Opera, unveiled its Crypto Browser Project, offering users direct, frictionless access to Web3 services with beta versions immediately available for Windows, Mac and Android. The new beta offering caters to the crypto-native and the crypto-curious, placing Web3 front and center in the browsing experience. With its crypto browser project, Opera intends to make it easier than ever to browse decentralized apps, games, and metaverse platforms for a more seamless cross-platform experience.

The browser comes equipped with a news and data aggregator, dubbed Crypto Corner a dedicated space with key information including crypto news, crypto asset prices and gas fees, in addition to crypto events, airdrops and even podcasts. The Opera browser is already one of the most secure privacy browsers in the world, due to its no-login VPN, and native ad & tracker blocker. The crypto browser integrates these same standards and services with a new set of novel features that make using the new blockchain-based web as simple as accessing Web2.

These include direct access to decentralized exchanges, Web3-based NFTs, and gaming Dapps as well as integrated Telegram and Twitter support — accessed directly from the browser's sidebar. A built-in non-custodial wallet will initially support Ethereum in beta but will soon extend interoperability across the major networks and naming systems through partnerships with Polygon, Solana, Nervos, Celo, Unstoppable Domains, Handshake, ENS, and many more to be announced. The wallet supports both fungible ERC-20 standards as well as non-fungible standards including ERC-721 tokens with ERC-1155 coming in first quarter 2022.

It also allows users to purchase crypto via a built-in fiat-to-crypto on-ramp, as well as facilitate direct crypto-to-crypto swaps. Users can also check their crypto balance and gas prices, and even access a built-in NFT gallery.

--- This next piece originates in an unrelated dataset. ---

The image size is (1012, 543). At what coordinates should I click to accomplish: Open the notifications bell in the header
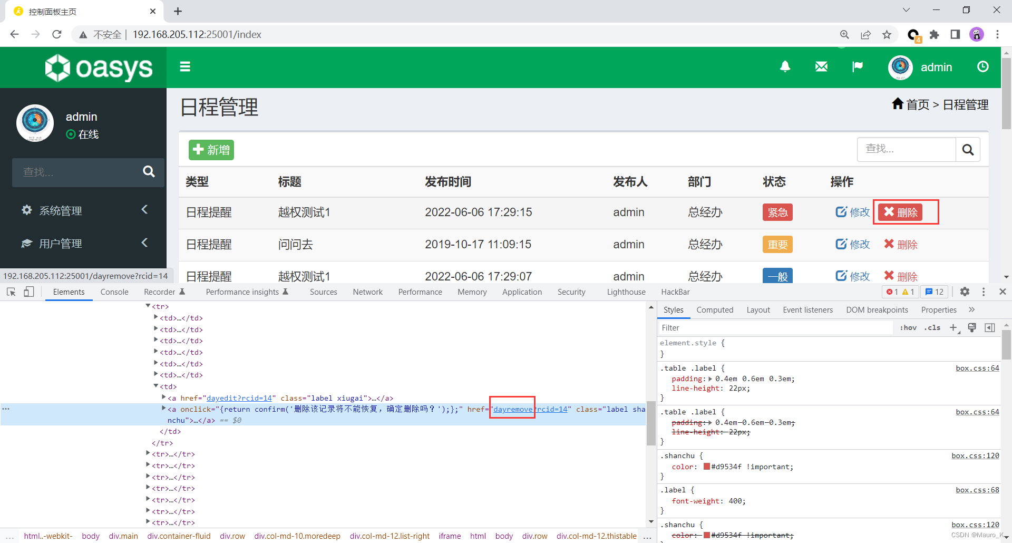785,67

Partnerships with Ethereum Layer 2 solutions, such as Polygon, will enable Opera's Crypto Browser Project to address one of the most crucial issues associated with blockchain technologies the environmental costs of carrying out each transaction.

To illustrate, the Polygon network consumes just 0.00079 terawatts of electricity per year several orders of magnitude below the energy consumption by the major Proof-of-Work blockchain networks which average between 35 to 140 per year.